Updated: Feb 27, 2022

A Beechcraft King Air A100 was scheduled to operate a series of flights in the Province of Quebec, Canada on this day in aviation history, 2018. The first two flights of the series went without any abnormalities. The third flight of the day from Sept-Îles was delayed for 46 minutes due to snow accumulation on the aircraft. Snow needed to be removed from the aircraft, some was swept off, and for the rest to melt the aircraft was placed in a hangar.

The aircraft after the runway overrun (© TSB Canada)

When the snow stopped and the aircraft was clean the aircraft was refuelled and took off at 1049 local time from Sept- Îles to Havre Saint-Pierre. After take-off, the aircraft climbed to 11.000 feet for the cruise flight part of the flight, as it was only a short flight descent was initiated at 11.08 local time and ATC was informed. The weather was obtained from the Automatic Weather Observation System, heavy snow and 1/4 mile visibility. After requesting a runway condition report the crew was informed that an 80 feet wide area was cleared down the runway, traces of dry snow remained. The part of the runway that wasn't cleared had 30-inch high snowdrifts on it. As they started the approach the aircraft started to configure for landing;

  • Flaps 30%

  • Gear down and locked

  • and the pre-landing checklist was completed

The speed at the time was stabilised at 120 knots at this time. All the crew had to do is select full flaps, select propellor to MAX RPM and reduce to the Landing reference speed (Vref) of 100 knots The standard calls were made as required, and at the MDA (Published Minimum descent Altitude) the Pilot Monitoring told the Pilot Flying he did not have visual contact (As required by procedure they should have had visual contact at MDA). When there was no reply from the Pilot Flying was challenged by the Pilot Monitoring for not carrying out a go-around, he replied he had visual contact and continue below the MDA. At 125 AGL they still lacked visual contact with the runway, after passing the PAPI (Precision Approach Path Indicator) the crew lost all external reference for a brief moment. They then spotted a small section of the runway (Later estimated to be 20 feet long by 4 feet wide), and aligned the aircraft with this visible portion of the runway, still unable to see the runway or the runway lights.

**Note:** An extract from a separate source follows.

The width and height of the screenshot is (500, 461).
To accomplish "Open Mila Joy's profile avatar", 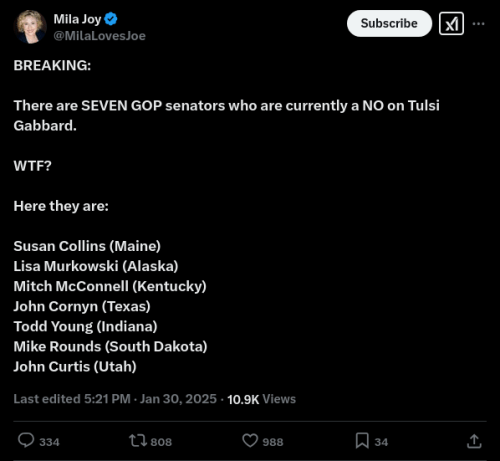I will (x=30, y=27).
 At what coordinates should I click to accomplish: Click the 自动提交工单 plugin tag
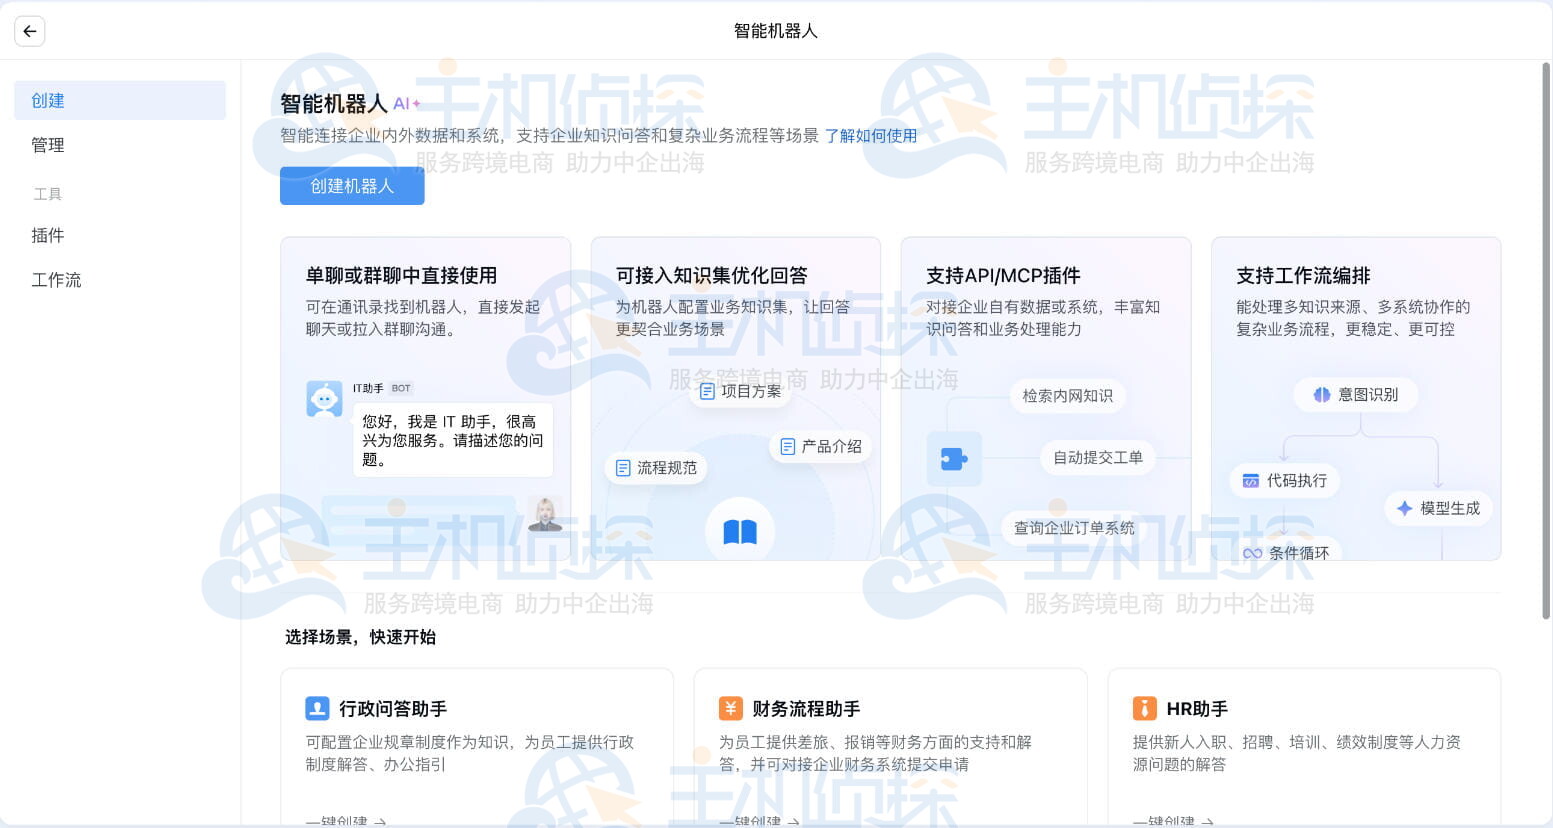[1097, 457]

The aircraft after the runway overrun (© TSB Canada)

They had passed the runway threshold 20 seconds ago and had been overflying the runway at a low level since. They touched down 3800 feet from the threshold, 700 feet from the end of the runway. . A small bounce later they were on the ground but 3 seconds later ran off the runway. It continued for 220 feet after leaving the runway, coming to a stop in a snowbank. ATC was informed and an evacuation was initiated. Of the 8 occupants (2 crew and 6 passengers) 1 crew member and 3 passengers received minor injuries.

The impact with the snowbank caused some substantial damage;

  • Propellor blades were bent backwards when abruptly stopped upon contact with the snowbank.

  • The left Main landing gear was substantially damaged

  • Both wings were substantially damaged

The Transportation Safety Board of Canada (TSBC) investigated the overrun and published an extensive (87 pages) report into the accident (Available by clicking here). Some of the findings that concluded the investigation, (full list in the report);

  1. The approach was continued past the Final Approach Fix (FAF) while the weather was below the minima.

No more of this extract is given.